Shared libraries suffer from the same problem as static libs as rust build system uses as-needed linker flag. But there is an elegant workaround for that. If we create one big shared library out of all smaller ones then it will be surely referenced because there will be surely at least one call to the library - if there was none then it would not make sense to require the lib by the app in the first place - and the dynamic lib loader must load it all to the memory in one piece . The only problem is that we must create this fat library (as I will be calling it) ourselves. Good news is that it is super simple. We just need to take all object archives and combine them into a single shlib:

cc -shared -o libspdk_fat.so -Wl,--whole-archive *.a -Wl,--no-whole-archive

The result is a suboptimal solution because the shared library must be built and installed to the system prior to building the app and deployed to a target system along with the app. Detecting if libspdk fat lib is installed on the system is cumbersome as we can’t use pkg-config. SPDK in general is missing support for pkg-config ( https://trello.com/c/uBM2PR4c/19-generate-pkg-config-pc-file-during-make-install ). In spite of all drawbacks it is kinda standard rust solution for sys crates and works with upstream spdk with no changes required.

Using spdk sys crate

High level steps of how to use spdk sys crate:

Phase 1:

  1. Check out spdk-sys git repository including spdk sources as submodule.
  2. Run a build script which automates steps needed to build SPDK and creates the fat lib.
  3. Install the fat lib to a system location (as root).

Phase 2:

  1. Use spdk-sys crate in dependencies in Cargo.toml.
  2. When spdk-sys is built by rust, the build script merely checks that the fat shlib is installed on the system and generates bindings using bindgen and spdk header files for it (it does not build the library).

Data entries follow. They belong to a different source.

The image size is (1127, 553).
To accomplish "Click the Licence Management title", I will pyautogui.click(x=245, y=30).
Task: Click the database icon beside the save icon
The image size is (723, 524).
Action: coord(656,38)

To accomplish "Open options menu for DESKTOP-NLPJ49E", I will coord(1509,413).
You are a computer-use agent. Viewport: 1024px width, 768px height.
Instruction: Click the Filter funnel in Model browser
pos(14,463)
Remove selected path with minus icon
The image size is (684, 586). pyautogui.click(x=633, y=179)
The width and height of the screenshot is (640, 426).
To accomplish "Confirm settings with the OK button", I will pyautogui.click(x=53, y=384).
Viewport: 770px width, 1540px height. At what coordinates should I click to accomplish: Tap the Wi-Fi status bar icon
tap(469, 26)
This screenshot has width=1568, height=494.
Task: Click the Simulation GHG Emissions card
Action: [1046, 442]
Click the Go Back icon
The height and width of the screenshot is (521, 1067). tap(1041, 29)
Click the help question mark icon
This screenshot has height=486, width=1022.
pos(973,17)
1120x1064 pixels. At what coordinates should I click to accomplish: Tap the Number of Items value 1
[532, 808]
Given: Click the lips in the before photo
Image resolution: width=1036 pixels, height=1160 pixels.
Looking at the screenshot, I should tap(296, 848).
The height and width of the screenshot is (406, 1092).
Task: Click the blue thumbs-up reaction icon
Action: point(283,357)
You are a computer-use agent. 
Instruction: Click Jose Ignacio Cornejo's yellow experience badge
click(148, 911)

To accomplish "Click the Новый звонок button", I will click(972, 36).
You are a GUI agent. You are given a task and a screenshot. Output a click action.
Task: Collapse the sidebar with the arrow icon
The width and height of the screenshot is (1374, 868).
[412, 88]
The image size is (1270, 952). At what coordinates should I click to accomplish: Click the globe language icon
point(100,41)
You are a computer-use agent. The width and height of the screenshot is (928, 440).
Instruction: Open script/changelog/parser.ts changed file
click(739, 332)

The way how the fat shlib is deployed along with the app to a target system is out of scope. In case of a docker image it can be copied from the system where the image is built to a docker image. On other systems it may be delivered in form of a package as it is usually done for other system libraries.

SPDK with patches

Some projects using SPDK in rust will need to use their own version of SPDK which differs from the upstream. There is probably no better way than to clone spdk-sys repository on github and override spdk git submodule in the repository so that it points to their own version of SPDK. In dependencies section of Cargo.toml file must be used a github URL of the cloned spdk-sys repo.

Tests

The sys crate should come with tests. It is out of scope to test each function provided by SPDK. At minimum calling a single function from spdk would be sufficient. Later when support for opt-in modules is added, there should be a similar test for each module.